Ground beef or Italian Sausage ? Pig feet or beef stew meat ? Meat by the piece or by the carcass. Bacon ? Of course. We can never keep enough bacon around. Last night I saw a couple of our customers out in the hog pasture with Kinsu knives just waiting for a "sudden death."  Like those pansy handed, Nike wearing, ranch house dwellers would even know how to cut slab bacon out of a pork belly. Get real. Well maybe Mike Manahan  could do it but not you other city slickers.

So I have work to do. Stay tuned.

Saturday, January 1, 2011

Sappy New Year

'I had planned to blog today about our farm,  "A year in review," but the events of the day left me with no desire to do something so serious. Instead, I met my daughter at the halfway point between our two homes, juggled three grandkids from one vehicle to another and brought them home with me. There we cream man.

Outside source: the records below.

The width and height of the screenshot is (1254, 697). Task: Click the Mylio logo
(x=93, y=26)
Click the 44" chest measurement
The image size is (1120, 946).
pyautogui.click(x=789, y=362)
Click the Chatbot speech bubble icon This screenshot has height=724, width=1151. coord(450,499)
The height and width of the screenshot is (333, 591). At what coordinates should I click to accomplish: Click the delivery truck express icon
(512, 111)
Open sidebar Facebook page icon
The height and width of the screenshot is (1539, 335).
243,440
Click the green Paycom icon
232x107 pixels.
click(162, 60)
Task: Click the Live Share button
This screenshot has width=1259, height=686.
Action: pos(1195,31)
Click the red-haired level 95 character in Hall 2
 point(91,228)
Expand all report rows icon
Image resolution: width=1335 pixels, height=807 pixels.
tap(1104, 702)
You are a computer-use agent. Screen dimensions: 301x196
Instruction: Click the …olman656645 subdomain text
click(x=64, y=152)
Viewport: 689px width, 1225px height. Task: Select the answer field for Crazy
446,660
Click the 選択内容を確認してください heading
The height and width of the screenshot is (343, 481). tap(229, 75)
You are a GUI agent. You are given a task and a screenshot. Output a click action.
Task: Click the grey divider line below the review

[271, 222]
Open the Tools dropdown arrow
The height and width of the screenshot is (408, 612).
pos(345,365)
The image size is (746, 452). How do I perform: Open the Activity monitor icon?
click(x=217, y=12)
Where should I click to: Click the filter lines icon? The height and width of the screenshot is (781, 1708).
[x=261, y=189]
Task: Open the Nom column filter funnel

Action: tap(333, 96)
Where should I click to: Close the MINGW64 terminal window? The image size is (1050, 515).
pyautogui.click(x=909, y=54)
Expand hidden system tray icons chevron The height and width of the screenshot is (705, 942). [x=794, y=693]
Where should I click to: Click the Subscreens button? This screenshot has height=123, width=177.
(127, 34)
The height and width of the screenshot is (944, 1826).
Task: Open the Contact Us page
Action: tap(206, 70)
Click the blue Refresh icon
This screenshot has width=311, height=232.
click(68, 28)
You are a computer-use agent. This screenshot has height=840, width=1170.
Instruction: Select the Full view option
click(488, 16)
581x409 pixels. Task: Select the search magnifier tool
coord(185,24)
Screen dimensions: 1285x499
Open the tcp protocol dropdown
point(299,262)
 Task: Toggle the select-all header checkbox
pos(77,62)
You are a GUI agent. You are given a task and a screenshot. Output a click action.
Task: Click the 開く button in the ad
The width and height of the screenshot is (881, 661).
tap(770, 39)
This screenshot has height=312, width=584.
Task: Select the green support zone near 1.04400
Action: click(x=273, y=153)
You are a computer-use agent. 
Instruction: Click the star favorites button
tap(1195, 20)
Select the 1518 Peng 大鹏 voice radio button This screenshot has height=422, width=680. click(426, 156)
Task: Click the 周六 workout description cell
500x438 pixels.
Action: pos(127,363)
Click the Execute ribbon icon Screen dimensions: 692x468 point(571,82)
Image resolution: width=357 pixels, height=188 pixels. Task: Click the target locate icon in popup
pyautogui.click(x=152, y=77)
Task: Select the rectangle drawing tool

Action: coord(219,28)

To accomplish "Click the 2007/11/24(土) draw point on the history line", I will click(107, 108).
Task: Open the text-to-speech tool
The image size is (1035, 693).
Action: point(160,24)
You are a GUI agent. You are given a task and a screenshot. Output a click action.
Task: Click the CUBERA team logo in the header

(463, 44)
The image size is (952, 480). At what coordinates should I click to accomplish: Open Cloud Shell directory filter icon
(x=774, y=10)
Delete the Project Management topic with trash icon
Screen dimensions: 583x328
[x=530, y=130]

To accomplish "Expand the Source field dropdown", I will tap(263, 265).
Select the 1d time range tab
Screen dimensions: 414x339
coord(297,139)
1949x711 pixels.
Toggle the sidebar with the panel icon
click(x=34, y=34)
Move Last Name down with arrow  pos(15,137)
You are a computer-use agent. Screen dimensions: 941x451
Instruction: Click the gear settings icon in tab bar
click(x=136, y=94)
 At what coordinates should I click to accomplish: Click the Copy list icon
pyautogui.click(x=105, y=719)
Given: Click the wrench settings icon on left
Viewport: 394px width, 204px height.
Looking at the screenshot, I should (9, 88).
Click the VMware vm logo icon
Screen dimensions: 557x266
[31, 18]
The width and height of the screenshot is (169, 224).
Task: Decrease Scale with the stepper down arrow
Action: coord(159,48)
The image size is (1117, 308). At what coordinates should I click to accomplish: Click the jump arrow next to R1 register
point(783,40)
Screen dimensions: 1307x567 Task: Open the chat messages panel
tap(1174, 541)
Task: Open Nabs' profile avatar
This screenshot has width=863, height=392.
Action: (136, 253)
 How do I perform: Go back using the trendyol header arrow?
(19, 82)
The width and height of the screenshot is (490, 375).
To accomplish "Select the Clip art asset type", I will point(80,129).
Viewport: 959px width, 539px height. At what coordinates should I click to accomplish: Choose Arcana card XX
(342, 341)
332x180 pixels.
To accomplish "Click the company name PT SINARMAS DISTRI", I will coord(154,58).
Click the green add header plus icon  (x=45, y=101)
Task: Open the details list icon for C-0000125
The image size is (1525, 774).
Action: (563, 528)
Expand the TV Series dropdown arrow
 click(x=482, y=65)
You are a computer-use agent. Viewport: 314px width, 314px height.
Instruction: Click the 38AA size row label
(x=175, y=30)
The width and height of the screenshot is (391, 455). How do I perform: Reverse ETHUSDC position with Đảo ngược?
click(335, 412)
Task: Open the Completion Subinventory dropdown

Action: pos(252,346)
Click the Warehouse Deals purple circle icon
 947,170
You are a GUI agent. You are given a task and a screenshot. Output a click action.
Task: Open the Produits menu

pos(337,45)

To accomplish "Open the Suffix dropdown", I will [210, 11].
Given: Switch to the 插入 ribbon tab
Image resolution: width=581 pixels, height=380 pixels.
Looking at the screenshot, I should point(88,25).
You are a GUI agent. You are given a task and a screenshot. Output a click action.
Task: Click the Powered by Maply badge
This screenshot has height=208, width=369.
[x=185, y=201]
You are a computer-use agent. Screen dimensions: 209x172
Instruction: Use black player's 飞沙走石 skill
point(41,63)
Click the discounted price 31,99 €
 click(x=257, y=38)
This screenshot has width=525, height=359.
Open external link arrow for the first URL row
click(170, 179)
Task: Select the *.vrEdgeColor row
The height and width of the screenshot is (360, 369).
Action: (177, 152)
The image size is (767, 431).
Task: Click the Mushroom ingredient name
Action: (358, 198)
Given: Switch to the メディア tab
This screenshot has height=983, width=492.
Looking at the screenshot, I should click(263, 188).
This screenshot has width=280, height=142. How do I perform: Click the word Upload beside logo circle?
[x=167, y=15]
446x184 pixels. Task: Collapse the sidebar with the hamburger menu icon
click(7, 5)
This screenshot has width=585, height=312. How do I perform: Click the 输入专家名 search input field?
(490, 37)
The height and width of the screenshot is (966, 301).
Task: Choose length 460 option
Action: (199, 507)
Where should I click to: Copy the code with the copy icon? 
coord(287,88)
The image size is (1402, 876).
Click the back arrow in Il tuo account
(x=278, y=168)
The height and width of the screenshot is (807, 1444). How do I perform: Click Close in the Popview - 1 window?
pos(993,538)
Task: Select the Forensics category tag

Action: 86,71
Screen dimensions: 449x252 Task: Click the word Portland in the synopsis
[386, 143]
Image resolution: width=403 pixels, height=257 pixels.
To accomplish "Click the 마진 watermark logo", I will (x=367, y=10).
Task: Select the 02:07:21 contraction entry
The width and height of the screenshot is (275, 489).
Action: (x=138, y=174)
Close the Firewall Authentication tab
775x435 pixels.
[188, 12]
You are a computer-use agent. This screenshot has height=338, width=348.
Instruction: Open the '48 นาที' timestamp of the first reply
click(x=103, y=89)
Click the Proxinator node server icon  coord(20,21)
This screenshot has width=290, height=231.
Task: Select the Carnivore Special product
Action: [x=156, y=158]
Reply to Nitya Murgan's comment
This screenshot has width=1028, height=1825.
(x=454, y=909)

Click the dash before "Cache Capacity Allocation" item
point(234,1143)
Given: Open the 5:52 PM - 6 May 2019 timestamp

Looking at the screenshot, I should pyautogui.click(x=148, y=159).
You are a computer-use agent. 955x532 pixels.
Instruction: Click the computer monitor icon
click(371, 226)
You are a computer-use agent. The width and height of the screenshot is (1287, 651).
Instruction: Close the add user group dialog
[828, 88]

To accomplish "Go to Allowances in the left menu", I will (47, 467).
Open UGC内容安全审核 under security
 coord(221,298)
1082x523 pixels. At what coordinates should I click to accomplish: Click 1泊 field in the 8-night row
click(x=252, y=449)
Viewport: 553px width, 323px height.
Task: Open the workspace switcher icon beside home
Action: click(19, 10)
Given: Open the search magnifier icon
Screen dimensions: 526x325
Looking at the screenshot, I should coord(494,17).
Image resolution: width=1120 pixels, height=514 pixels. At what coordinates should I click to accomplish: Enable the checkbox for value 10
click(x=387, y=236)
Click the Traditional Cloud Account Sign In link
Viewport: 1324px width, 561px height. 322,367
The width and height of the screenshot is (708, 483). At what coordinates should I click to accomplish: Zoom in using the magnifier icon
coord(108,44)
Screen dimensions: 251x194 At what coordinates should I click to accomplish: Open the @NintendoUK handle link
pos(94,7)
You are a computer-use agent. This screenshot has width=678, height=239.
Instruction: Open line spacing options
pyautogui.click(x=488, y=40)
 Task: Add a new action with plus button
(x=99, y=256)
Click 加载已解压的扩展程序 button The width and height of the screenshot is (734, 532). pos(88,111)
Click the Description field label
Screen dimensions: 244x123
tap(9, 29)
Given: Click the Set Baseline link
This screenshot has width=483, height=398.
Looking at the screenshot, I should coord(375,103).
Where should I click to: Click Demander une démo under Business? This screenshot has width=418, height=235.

Husband Keiths' complicated recipe goes like this: raw cream from this mornings milking, sugar, vanilla and a Kitchen Aide  ice cream bowl that attaches to my Kitchen Aide mixer. The raw cream is skimmed off the top of a five gallon bucket of raw milk. "Raw" is the key ingredient in this recipe. Since the milk is neither pasteurized or homogonized  it is known as raw and we believe, much healthier. All those good antibodies swimming around boosting our immune systems. Yum.  The rich taste, the thick texture, Dairy Queen becomes Dairy Jester when compared. The whole ice cream making process takes about 30 minutes including the time it takes for 3 yr old Wesley to taste the "ooger." (He has a hard time with the letter S" )

Then the girls set the supper table with 6 bowls (Uncle Jason dining with us tonight) while this Yaya whipped up some chocolate syrup. Then the fun, and the mess, began.

Allana grins her approval of her first supper of the New Year

Nicole agrees.
Wesley and Papa confirm the raw icecream whether mixed with chocolate
or taken directly off the beater makes for a great supper.


Oh yeah, blog background # 5. Tomorrow the final decision. Maybe.

Rocky Mountain High

So, blog background #4. Makes me feel wet and cold, like one of the survivors in the movie "Alive".  So probably won't keep this one either. But it will do long enough to tell everyone Happy New Year. May this one bring peace to those who never ask for it but have truly earned it.